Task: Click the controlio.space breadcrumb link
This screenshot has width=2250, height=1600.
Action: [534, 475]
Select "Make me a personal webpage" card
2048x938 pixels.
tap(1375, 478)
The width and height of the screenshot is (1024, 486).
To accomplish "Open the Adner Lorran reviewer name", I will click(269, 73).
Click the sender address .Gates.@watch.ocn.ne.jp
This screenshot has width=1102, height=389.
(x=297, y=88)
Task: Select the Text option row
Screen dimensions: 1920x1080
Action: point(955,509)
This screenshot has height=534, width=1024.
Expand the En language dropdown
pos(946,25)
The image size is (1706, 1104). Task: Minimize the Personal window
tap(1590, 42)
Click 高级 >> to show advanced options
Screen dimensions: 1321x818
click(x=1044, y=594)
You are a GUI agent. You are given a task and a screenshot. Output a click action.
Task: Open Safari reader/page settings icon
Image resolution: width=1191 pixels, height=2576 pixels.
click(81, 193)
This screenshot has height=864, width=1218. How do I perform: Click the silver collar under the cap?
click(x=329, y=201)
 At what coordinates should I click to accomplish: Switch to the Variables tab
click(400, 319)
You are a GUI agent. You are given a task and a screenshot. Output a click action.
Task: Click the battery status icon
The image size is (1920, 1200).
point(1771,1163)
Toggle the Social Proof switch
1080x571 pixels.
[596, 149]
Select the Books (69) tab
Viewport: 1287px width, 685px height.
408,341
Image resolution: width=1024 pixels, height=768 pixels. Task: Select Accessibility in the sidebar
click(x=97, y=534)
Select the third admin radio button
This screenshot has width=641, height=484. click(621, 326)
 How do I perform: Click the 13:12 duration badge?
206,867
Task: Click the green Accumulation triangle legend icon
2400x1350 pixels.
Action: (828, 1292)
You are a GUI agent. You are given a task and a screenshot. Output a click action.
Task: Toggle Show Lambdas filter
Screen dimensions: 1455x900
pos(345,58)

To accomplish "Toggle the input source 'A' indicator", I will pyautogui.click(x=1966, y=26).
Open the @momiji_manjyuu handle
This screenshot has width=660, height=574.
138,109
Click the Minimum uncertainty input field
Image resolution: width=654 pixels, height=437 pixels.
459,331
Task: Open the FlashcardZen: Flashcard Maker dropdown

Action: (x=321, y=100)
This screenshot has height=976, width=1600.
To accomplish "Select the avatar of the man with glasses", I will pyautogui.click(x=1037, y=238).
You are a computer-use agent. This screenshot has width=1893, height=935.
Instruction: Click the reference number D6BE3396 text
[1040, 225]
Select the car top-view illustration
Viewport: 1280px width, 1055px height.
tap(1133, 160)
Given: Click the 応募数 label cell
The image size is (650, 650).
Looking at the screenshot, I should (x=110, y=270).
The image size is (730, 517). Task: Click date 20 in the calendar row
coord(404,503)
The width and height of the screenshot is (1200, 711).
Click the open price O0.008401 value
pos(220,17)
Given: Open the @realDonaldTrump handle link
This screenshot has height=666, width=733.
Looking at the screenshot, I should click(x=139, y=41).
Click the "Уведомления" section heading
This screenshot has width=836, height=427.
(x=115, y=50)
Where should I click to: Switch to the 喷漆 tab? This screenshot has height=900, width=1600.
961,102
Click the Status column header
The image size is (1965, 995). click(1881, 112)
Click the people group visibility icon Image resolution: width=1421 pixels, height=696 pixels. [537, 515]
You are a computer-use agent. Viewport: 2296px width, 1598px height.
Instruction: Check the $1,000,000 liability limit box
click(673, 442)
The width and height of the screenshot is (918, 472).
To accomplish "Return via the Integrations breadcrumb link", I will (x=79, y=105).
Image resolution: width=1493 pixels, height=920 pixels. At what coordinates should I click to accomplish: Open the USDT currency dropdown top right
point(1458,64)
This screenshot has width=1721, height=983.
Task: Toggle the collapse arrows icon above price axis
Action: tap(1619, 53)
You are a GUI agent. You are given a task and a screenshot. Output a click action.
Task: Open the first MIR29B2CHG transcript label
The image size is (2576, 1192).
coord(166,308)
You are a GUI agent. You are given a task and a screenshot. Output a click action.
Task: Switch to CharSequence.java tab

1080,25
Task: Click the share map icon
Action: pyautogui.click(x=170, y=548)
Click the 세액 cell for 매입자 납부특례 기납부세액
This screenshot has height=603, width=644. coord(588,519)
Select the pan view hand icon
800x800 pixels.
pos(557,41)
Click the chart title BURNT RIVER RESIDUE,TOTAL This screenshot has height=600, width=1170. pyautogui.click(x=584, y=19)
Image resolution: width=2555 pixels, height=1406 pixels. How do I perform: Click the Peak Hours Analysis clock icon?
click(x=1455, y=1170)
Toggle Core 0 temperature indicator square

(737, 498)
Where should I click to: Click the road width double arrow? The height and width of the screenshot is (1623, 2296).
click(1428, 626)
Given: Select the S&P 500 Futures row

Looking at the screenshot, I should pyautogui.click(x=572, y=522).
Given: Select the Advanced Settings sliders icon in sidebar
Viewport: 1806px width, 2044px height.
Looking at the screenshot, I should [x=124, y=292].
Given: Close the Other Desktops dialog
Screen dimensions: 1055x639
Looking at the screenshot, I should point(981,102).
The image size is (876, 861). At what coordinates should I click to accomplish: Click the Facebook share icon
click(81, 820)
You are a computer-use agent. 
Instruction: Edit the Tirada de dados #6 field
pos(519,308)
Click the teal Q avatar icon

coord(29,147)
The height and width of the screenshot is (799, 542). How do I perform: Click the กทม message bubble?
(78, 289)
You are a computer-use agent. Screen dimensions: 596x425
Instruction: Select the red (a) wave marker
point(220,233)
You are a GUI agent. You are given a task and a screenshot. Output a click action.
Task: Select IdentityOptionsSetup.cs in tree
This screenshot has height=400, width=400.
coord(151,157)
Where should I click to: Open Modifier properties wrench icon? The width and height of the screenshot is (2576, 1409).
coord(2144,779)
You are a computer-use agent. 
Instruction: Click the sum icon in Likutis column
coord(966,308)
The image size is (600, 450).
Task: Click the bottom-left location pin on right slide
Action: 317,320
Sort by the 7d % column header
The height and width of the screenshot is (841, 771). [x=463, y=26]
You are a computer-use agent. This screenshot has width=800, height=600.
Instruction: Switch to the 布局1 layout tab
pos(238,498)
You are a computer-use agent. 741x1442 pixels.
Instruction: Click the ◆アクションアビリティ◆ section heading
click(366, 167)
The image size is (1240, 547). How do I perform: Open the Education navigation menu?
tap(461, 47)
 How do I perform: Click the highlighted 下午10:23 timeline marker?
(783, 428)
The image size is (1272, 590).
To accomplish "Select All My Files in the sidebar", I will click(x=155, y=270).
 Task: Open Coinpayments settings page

++++++

What the task requires
Give every row from the line containing "You are a computer-use agent. Viewport: 2296px" through the line containing "pos(557,41)", inclusive, as a JSON list of strings. Use one string per line and leave out blank lines.

Task result
[
  "You are a computer-use agent. Viewport: 2296px width, 1598px height.",
  "Instruction: Check the $1,000,000 liability limit box",
  "click(673, 442)",
  "The width and height of the screenshot is (918, 472).",
  "To accomplish \"Return via the Integrations breadcrumb link\", I will (x=79, y=105).",
  "Image resolution: width=1493 pixels, height=920 pixels. At what coordinates should I click to accomplish: Open the USDT currency dropdown top right",
  "point(1458,64)",
  "This screenshot has width=1721, height=983.",
  "Task: Toggle the collapse arrows icon above price axis",
  "Action: tap(1619, 53)",
  "You are a GUI agent. You are given a task and a screenshot. Output a click action.",
  "Task: Open the first MIR29B2CHG transcript label",
  "The image size is (2576, 1192).",
  "coord(166,308)",
  "You are a GUI agent. You are given a task and a screenshot. Output a click action.",
  "Task: Switch to CharSequence.java tab",
  "1080,25",
  "Task: Click the share map icon",
  "Action: pyautogui.click(x=170, y=548)",
  "Click the 세액 cell for 매입자 납부특례 기납부세액",
  "This screenshot has height=603, width=644. coord(588,519)",
  "Select the pan view hand icon",
  "800x800 pixels.",
  "pos(557,41)"
]